|| On Tue, 12 Dec 2006 15:53:30 +0000 || Alex Hudson home@alexhudson.com wrote:
ah> To be honest, you didn't - you're looking just at potential ah> danger of supporting OXML. You're ignoring the potential danger ah> of _not_ supporting it, and I don't see how you can reach a ah> conclusion without doing so.
The whole point is about the danger of incompatibility.
But as I wrote, that danger seems only partially dependent on whether OpenXML will be officially included, as too many of the containers will never be supported and there are too many quirks to really get things right.
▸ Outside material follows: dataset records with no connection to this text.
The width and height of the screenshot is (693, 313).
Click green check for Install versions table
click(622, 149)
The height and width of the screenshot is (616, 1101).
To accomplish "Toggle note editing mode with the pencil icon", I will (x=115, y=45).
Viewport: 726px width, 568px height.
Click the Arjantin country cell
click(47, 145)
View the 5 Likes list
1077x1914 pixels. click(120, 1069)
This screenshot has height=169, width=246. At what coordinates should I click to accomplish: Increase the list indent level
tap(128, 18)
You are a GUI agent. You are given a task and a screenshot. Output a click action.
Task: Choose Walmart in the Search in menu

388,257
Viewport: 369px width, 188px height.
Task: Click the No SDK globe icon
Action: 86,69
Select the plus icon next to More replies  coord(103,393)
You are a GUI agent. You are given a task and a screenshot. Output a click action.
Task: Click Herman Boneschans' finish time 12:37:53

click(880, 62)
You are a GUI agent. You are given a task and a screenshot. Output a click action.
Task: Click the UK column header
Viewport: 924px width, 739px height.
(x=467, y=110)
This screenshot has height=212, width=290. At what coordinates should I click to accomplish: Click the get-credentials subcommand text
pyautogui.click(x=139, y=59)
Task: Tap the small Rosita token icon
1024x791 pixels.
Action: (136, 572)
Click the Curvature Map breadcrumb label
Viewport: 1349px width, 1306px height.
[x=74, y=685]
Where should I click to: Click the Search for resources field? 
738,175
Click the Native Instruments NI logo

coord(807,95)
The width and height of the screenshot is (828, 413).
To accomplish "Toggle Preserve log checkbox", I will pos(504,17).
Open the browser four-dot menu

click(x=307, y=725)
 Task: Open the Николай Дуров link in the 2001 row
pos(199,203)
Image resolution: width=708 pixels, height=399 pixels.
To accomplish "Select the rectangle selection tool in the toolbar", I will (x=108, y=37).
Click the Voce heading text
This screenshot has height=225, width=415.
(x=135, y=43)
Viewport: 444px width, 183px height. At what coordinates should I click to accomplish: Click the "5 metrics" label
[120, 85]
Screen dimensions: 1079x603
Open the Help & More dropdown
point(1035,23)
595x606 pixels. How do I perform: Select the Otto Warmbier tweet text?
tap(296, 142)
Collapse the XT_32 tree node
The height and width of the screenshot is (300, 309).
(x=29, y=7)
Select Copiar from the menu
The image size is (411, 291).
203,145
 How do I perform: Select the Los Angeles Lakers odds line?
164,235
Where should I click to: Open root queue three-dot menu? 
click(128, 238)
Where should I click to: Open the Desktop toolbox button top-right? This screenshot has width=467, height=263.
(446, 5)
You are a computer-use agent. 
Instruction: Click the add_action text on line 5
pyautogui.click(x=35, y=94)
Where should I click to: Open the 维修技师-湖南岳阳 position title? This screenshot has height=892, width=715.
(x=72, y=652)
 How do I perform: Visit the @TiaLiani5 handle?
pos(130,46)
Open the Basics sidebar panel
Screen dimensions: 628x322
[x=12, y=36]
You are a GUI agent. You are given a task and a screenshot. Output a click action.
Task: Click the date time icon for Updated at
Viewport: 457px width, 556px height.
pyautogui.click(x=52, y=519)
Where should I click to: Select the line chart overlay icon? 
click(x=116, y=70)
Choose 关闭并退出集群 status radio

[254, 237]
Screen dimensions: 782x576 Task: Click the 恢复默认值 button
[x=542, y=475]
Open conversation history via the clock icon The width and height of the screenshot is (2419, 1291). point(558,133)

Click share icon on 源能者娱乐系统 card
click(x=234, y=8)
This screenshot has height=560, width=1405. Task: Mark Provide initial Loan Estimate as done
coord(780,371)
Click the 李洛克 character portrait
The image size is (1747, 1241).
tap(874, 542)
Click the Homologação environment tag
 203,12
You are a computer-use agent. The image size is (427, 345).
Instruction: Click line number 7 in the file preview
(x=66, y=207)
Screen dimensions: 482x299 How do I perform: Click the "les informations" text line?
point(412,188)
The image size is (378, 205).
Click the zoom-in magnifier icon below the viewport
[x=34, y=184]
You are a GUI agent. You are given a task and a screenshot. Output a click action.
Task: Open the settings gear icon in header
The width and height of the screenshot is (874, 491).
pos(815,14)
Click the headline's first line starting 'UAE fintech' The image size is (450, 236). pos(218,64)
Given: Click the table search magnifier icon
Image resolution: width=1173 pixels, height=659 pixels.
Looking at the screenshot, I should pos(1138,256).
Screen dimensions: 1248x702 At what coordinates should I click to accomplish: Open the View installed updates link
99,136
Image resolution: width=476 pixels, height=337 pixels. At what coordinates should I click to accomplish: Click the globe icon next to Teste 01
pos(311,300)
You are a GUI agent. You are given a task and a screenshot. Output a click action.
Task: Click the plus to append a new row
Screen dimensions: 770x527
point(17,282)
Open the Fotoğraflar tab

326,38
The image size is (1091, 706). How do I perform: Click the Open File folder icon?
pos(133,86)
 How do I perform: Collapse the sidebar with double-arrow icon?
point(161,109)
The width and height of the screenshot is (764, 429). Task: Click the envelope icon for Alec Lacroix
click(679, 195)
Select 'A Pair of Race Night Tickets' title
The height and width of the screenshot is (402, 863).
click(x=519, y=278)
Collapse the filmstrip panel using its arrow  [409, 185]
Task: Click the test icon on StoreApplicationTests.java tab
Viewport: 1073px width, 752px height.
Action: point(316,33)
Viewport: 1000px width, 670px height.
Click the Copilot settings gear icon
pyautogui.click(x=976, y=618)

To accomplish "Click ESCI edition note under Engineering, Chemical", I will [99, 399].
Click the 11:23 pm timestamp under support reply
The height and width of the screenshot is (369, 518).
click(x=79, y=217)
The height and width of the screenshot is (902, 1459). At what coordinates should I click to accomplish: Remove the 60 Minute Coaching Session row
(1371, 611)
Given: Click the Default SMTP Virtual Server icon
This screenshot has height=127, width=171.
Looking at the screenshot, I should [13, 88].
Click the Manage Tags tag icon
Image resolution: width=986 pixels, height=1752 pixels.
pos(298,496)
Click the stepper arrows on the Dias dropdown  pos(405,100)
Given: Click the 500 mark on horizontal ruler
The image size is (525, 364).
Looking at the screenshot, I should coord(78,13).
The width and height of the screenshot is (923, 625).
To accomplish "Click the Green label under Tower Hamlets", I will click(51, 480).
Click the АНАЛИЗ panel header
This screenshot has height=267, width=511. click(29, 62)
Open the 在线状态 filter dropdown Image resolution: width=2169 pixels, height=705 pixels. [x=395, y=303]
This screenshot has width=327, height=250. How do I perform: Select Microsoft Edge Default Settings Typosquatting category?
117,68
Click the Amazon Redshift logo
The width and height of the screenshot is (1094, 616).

In other words: Yes, if you put OpenXML into OO.org, people will be able to read parts of the documents, some parts won't work at all, others will display in broken ways and their general impression will be that OpenOffice is crap because they see how it all works marvellously at their friends machine that is running MS office.
To some extent a similar problem exists with binary formats, yes, but those were never supposed to be interoperable, so people are less critical about such bugs. Also I expect these problems to be worse.
ah> What we _need_ is people using free software which talks ah> OpenDocument natively. Like Bristol, not MA.
On this we agree entirely.
ah> My point is that if you think OXML is simply a migration path, ah> then we're already in that situation and OpenDocument is already ah> undermined, because we have the binary formats.
Yes, I understood that you tried to say that, but it seems that I am not able to explain to you why I see the situations as fundamentally different.